**TASK DETAILS:** All records below must be retyped exactly.

**MATERIAL SHOWN:**
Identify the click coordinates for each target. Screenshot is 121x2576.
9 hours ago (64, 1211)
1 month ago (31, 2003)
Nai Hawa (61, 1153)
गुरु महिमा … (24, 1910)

**YOUR SOLUTION:**
Identify the click coordinates for each target. Screenshot is 121x2576.
9 hours ago (64, 1211)
1 month ago (31, 2003)
Nai Hawa (61, 1153)
गुरु महिमा … (24, 1910)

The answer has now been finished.